If $g(z)=f(z)e^{-z}$, then $$g'(z)=-f(z)e^{-z}+f'(z)e^{-z}=e^{-z}(f'(z)-f(z))=0,$$ so $g(z)$ is a constant. Since $g(0)=1$, that constant is $1$. This means that $f(z)=e^{z}$ is the unique solution (that is infinitely differentiable? – I am not sure if that condition is needed).
However, it seems that such proof uses the Mean value theorem in the background. But the Mean value theorem does not hold for complex numbers. Can any sense be made of the above proof?
The mean value theorem is used to prove that any function $f:\mathbb{R}\to \mathbb{R}$ whose derivative is zero is constant. In fact, the one-dimensional mean-value theorem is enough to prove this fact for functions $f:\mathbb{C} \to \mathbb{C}$ as well.

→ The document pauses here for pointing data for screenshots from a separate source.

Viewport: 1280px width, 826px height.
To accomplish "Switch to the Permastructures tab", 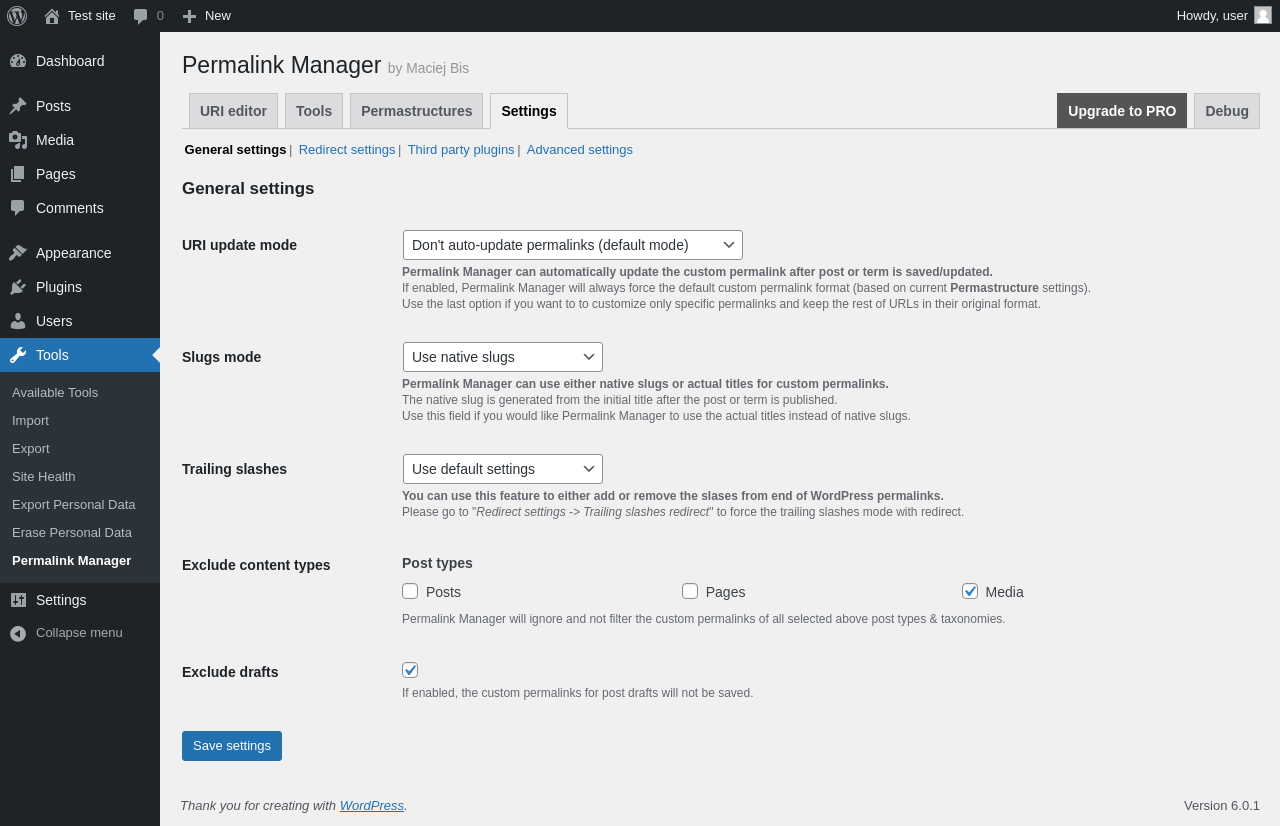I will 416,111.
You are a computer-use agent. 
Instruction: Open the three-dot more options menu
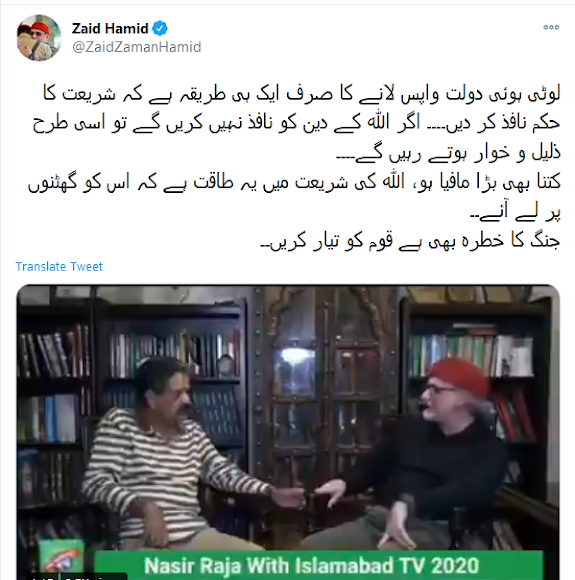click(551, 27)
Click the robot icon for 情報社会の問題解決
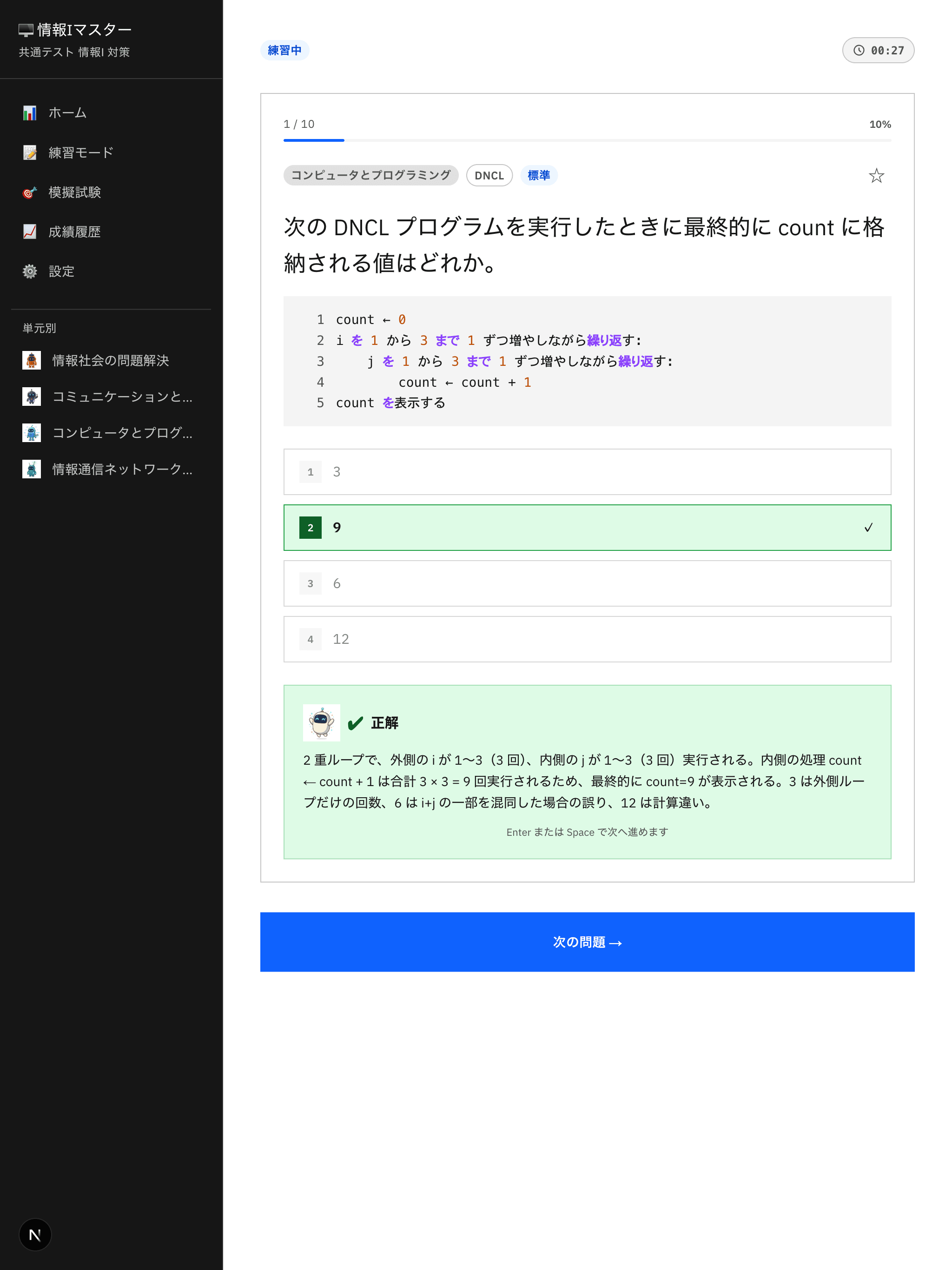 click(32, 361)
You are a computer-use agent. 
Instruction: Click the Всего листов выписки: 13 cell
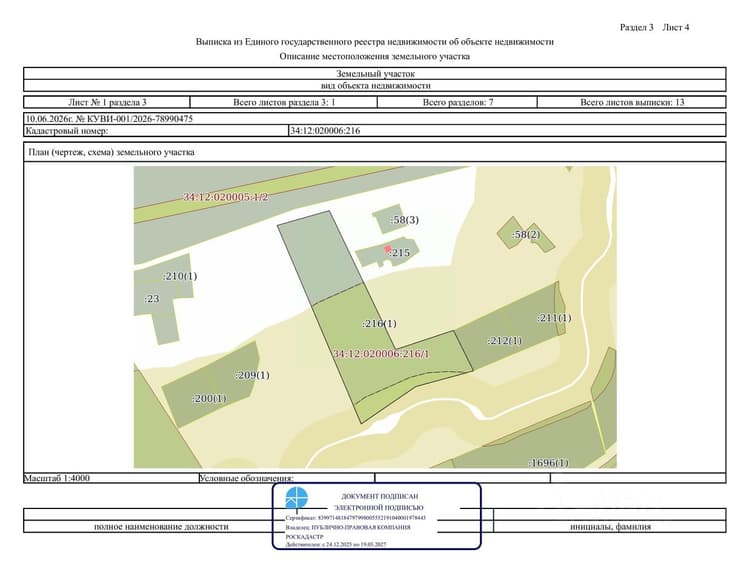point(631,102)
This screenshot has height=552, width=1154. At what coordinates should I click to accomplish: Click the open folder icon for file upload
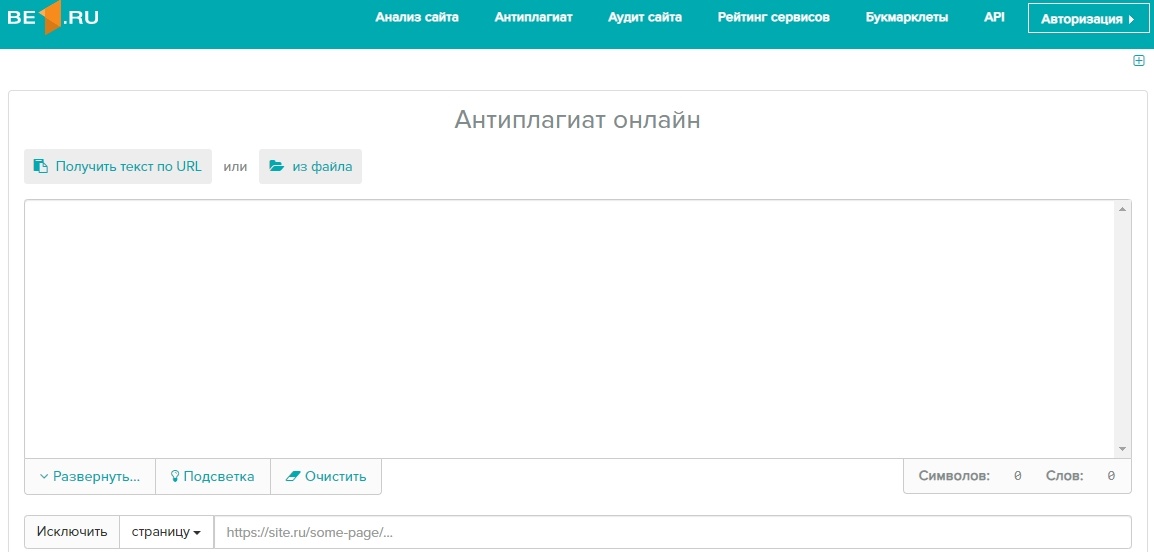click(276, 167)
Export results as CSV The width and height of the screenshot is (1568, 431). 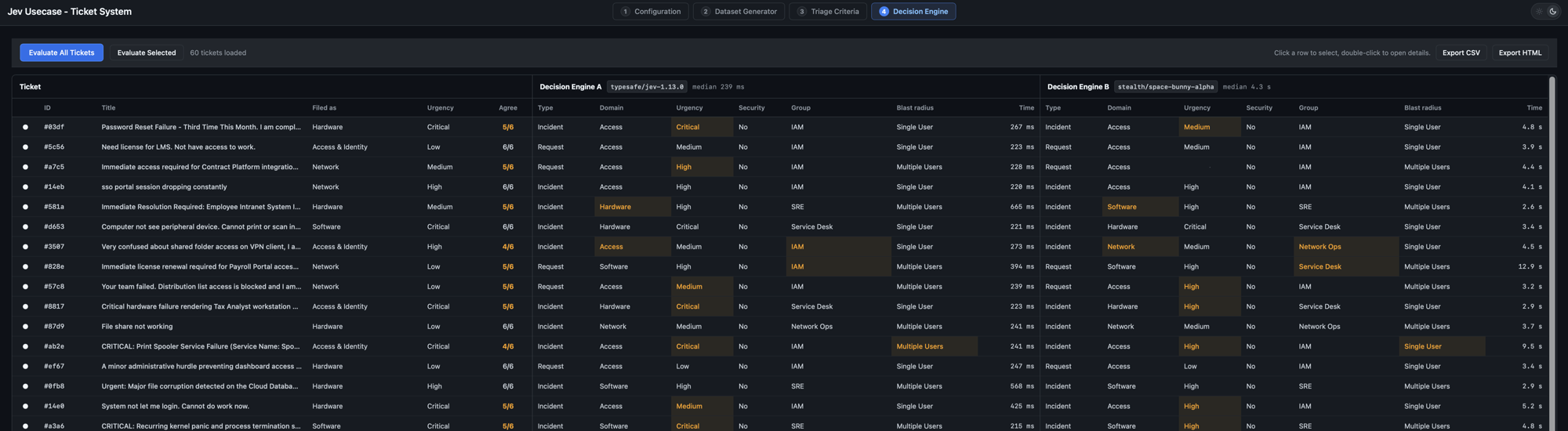point(1461,53)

Suppose that $f:\mathbb{C} \to \mathbb{C}$ is a differentiable function and $f'(z)=0$ for all $z$. Consider the path $\gamma(t)=\omega t$ for some nonzero complex number $\omega$. By the chain rule,
$$ \frac{d}{dt}\left[f(\gamma(t))\right]=f'(\gamma(t))\gamma'(t)=0 \cdot \omega = 0 \, . $$
So the function $f \circ \gamma$ is a function from $\mathbb{R}$ to $\mathbb{C}$, and the real and imaginary parts of this function (which are functions from $\mathbb{R}$ to $\mathbb{R}$) both have derivative zero. So the real and imaginary parts of this function are both constant.
We therefore have
\begin{align*} f(\omega)&=f\circ \gamma(1)\\ &=f\circ \gamma(0)&&\text{(because }f \circ \gamma\text{ is constant)}\\ &=f(0)&&\text{(because }\gamma(0)=0\text{)} \end{align*}
for any nonzero complex number $\omega$. So $f$ is constant.